Peter’s van. How could she tell? There’d been no reason to focus on number plates then — and there must be dozens of white vans around in this area alone. Virtually every small business for miles around seemed to have a white van. And yet she felt it was Peter’s van she’d passed that night. He hadn’t mentioned seeing the accident.

Because he hadn’t seen it.

But if it was his van, he must have seen it. There was no turning after the crossroads. So he must have been the first person on the scene. If it was his van. The man who came and stood beside the car could have been Peter, but he hadn’t phoned the police. Another person turned up and did that. She could hear a voice saying, ‘…and an ambulance.’ Not Peter’s voice.
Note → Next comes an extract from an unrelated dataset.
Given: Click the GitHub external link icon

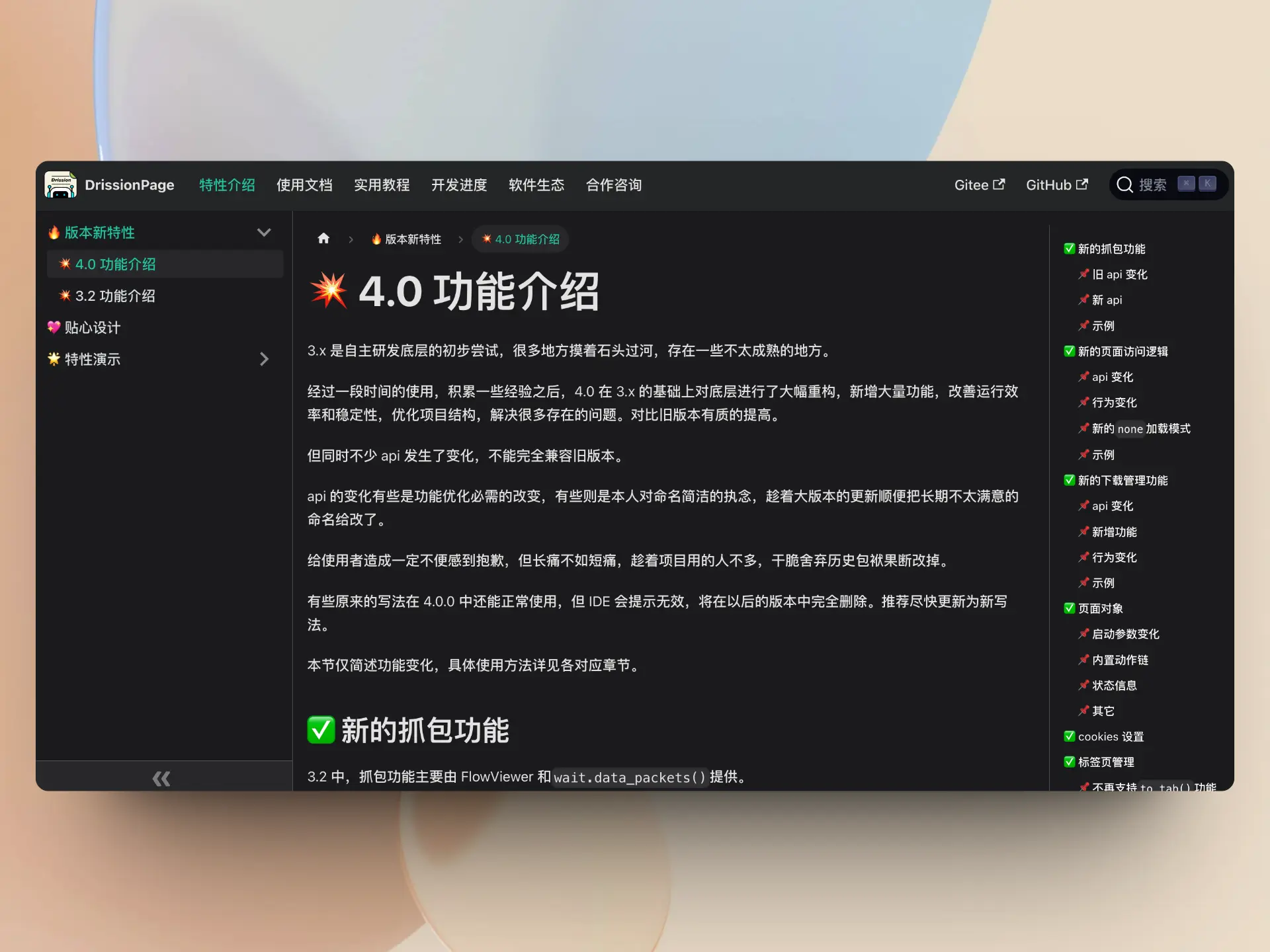Looking at the screenshot, I should point(1081,184).
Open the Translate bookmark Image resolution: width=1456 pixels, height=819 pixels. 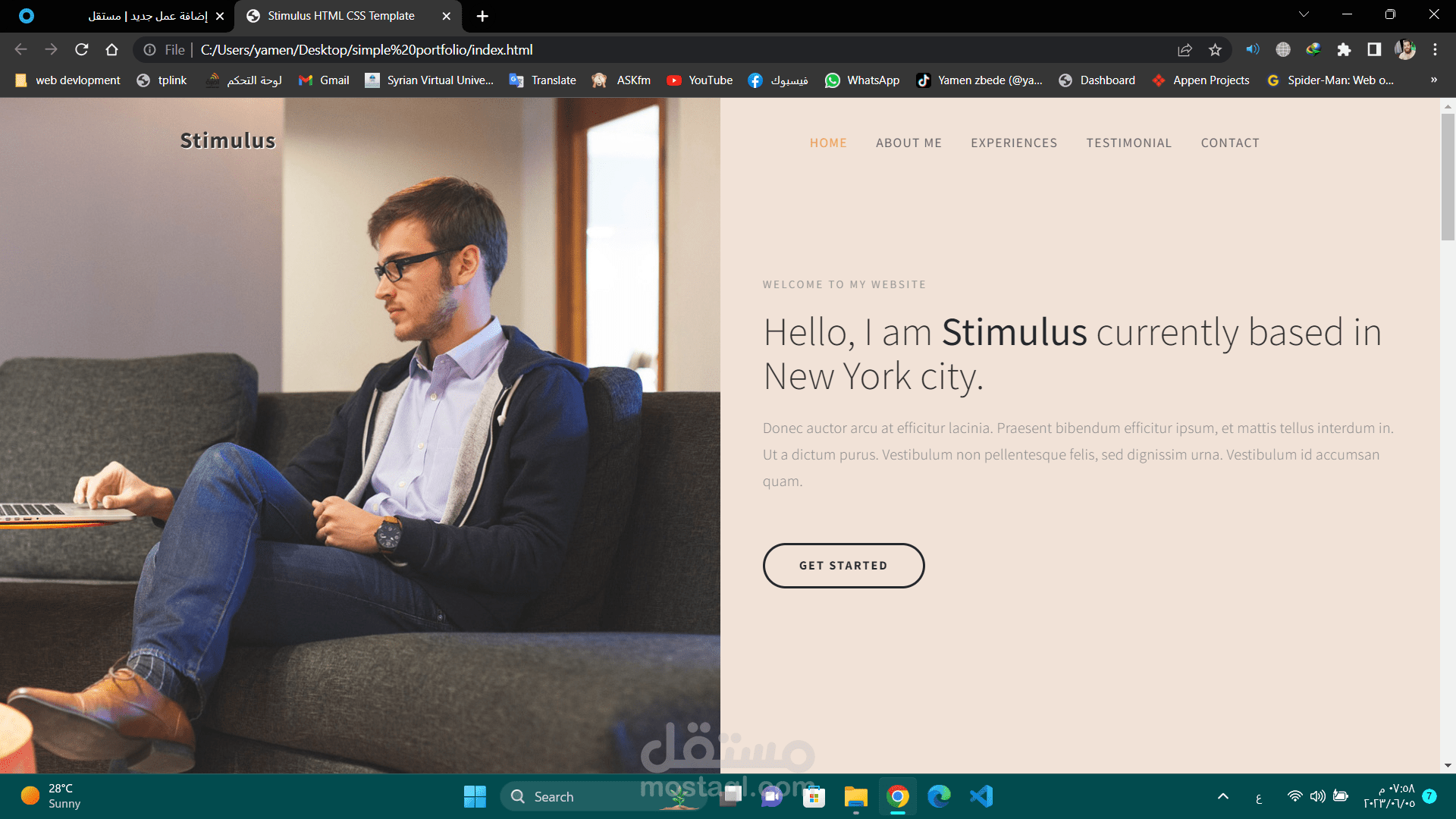pyautogui.click(x=543, y=80)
Because he hadn’t been there. He didn’t ring the police because he wasn’t there. He didn’t mention it because he wasn’t there. She was getting herself into some kind of paranoid spiral over nothing.

He was coming towards her. She framed her face muscles into a smile. ‘I’ve been thinking,’ she said. ‘Would you mind if I drove back?’

‘No, of course not. The gears are stiff, mind.’

‘I think I can manage.’

He held the door open for her, always so polite, so helpful. She climbed into the driver’s seat and leant out of the window to say goodbye to Fred.

Peter was standing by the passenger door, also saying goodbye. She turned and saw his apparently headless figure in the jacket, the only jacket he seemed to possess. Her heart bulged into her throat.

She couldn’t say anything. This might well be based on nothing more than the delusion of a semi-conscious woman, a woman who forty-eight hours later had been unable to give her own name and address to the nice young woman doctor. Who hadn’t realized she was in hospital. Who couldn’t remember the crash. No, she couldn’t mention it.

He opened the door and slid in. ‘What’s the matter?’ he asked sharply.

She remembered the incident with the glasses. Next morning she’d handed them back without comment, but somehow he knew she’d tried them on. They went straight into his pocket and never reappeared.

‘Nothing.’ She forced a small, hard laugh. ‘I’m just a bit nervous, I suppose.’

‘No, well, don’t be. I’ll keep an eye out.’

He was turning round, looking over his shoulder, doing the checking for her, as he spoke.

She took a deep breath and turned the key.